Melissa Caines

Melissa Caines is the Library Services, Manager for the Boucher and Toronto Campuses at the Canadian College of Naturopathic Medicine (CCNM). She brings a unique blend of expertise and dedication to her role with an MLIS from University of Alberta and a research MLitt in Germanic Studies from Trinity College Dublin. Melissa’s role at CCNM is comprehensive; She works collaboratively and interdepartmentally to support curriculum and research, ensuring students and faculty have access to current evidence-based resources.


Session

06-05
09:00
20min
Guiding AI Principles and Curriculum: A Library-Led Approach at a Small Health Sciences College
Melissa Caines

Abstract
Generative AI (GenAI) is reshaping academic health education and increasing expectations for institutional response. At the Canadian College of Naturopathic Medicine (CCNM), the library partnered with campus colleagues and an external GenAI consultant to develop institutional GenAI principles and faculty and student guidance, creating a sustained entry point for embedded librarianship.

Introduction
As GenAI use accelerates, health programs are navigating how to encourage innovation while protecting academic integrity and patient privacy. GenAI principles and user-facing guidance reduce uncertainty and support responsible practice.
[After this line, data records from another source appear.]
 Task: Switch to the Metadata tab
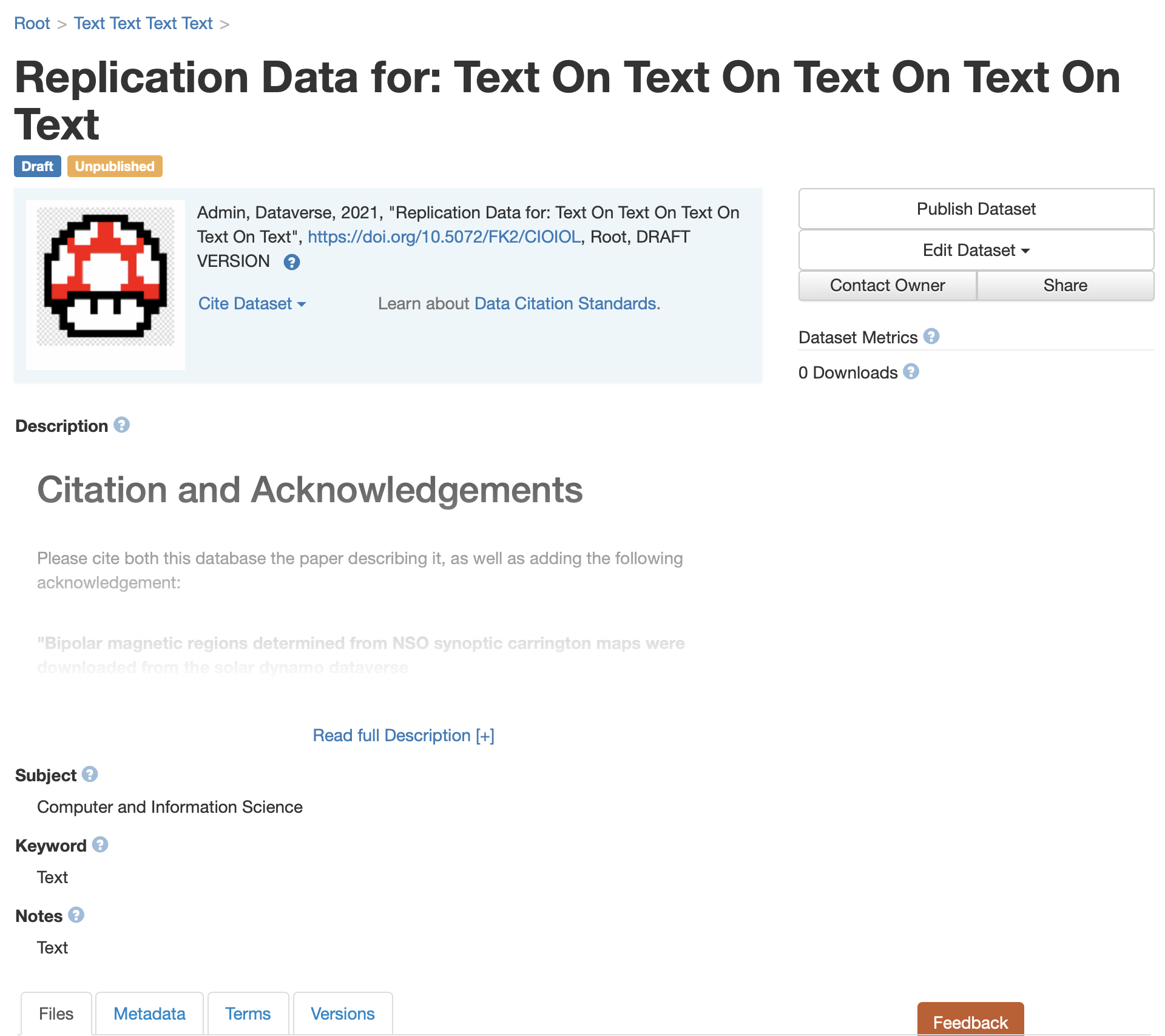[x=149, y=1014]
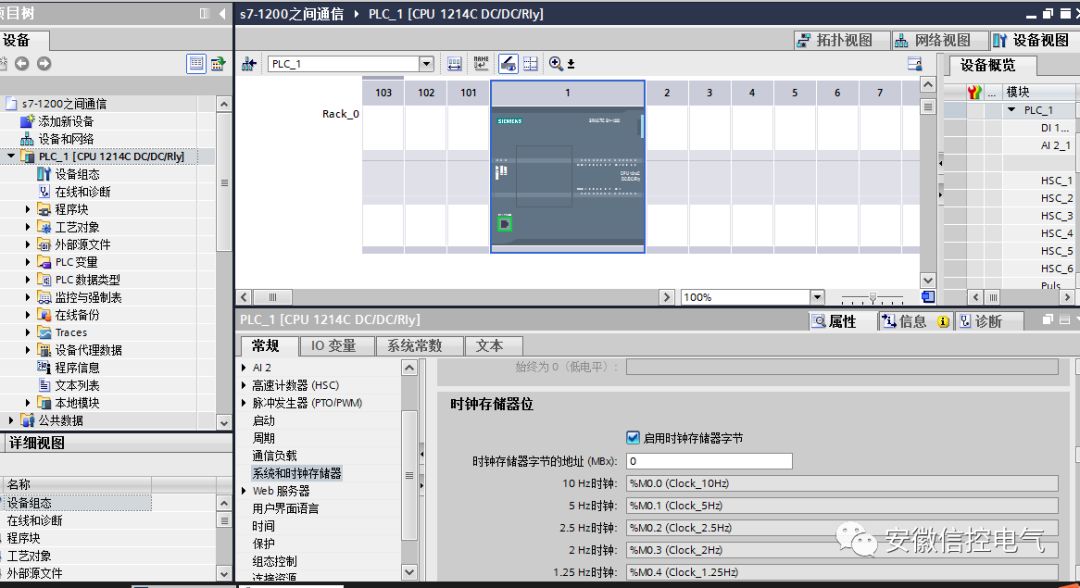
Task: Click the device data table icon in project tree header
Action: tap(196, 63)
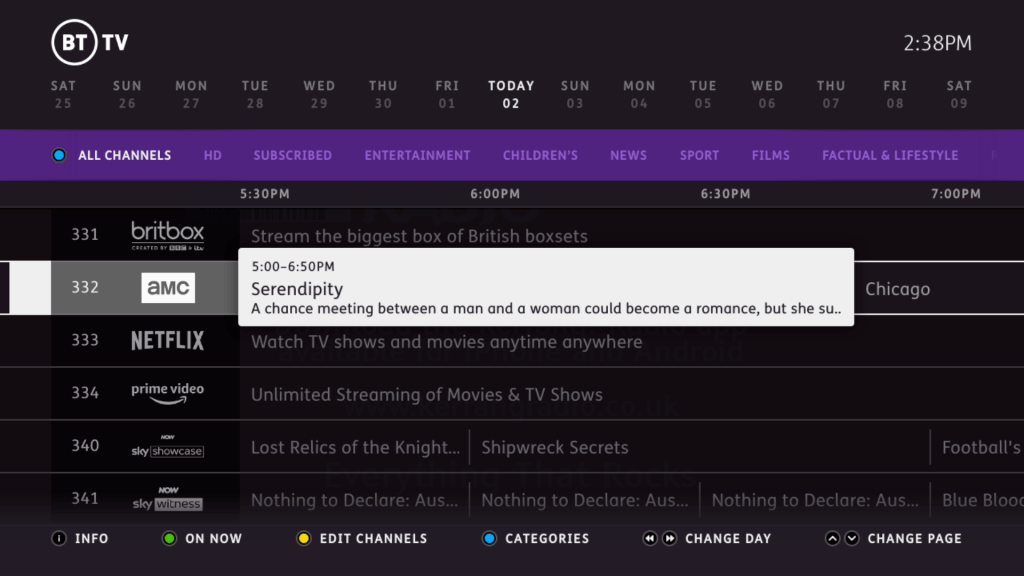Open the Shipwreck Secrets programme

click(555, 447)
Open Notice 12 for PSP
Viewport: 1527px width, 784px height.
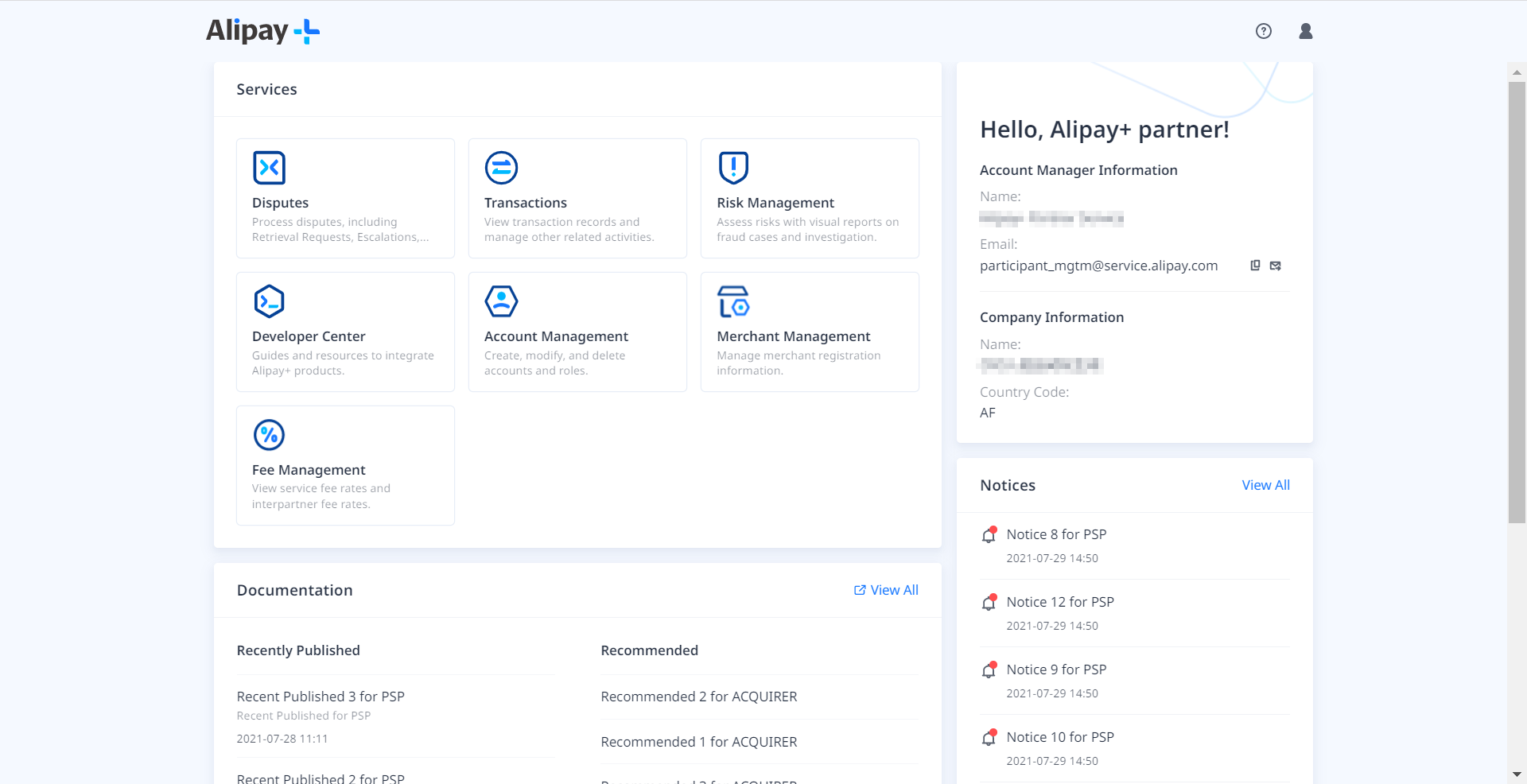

At CCNM, this work helped shift library teaching from primarily request-based sessions toward embedded curricular support.

Description
As Chair of CCNM’s AI Task Force, Melissa collaborates with interdepartmental partners across CCNM and an external GenAI consultant. Using CCNM community input and national frameworks, including U15 and Government of Canada resources, the group developed GenAI principles and practical guides for responsible, context-appropriate GenAI use.

Outcomes
This work increased the visibility of the CCNM Library. Embedded teaching now covers academic integrity, digital media literacy, GenAI and patient privacy, search strategies, and research skills for clinical questions and systematic reviews, with additional curriculum development in progress.

Discussion
This initiative demonstrates how an academic health sciences library uses strengths in information and GenAI literacy to support CCNM's GenAI response and establish embedded librarianship at CCNM. Collaborative development of principles and practical guidance, informed by national frameworks and CCNM community input, supports responsible practice and creates durable opportunities for curriculum-integrated library teaching.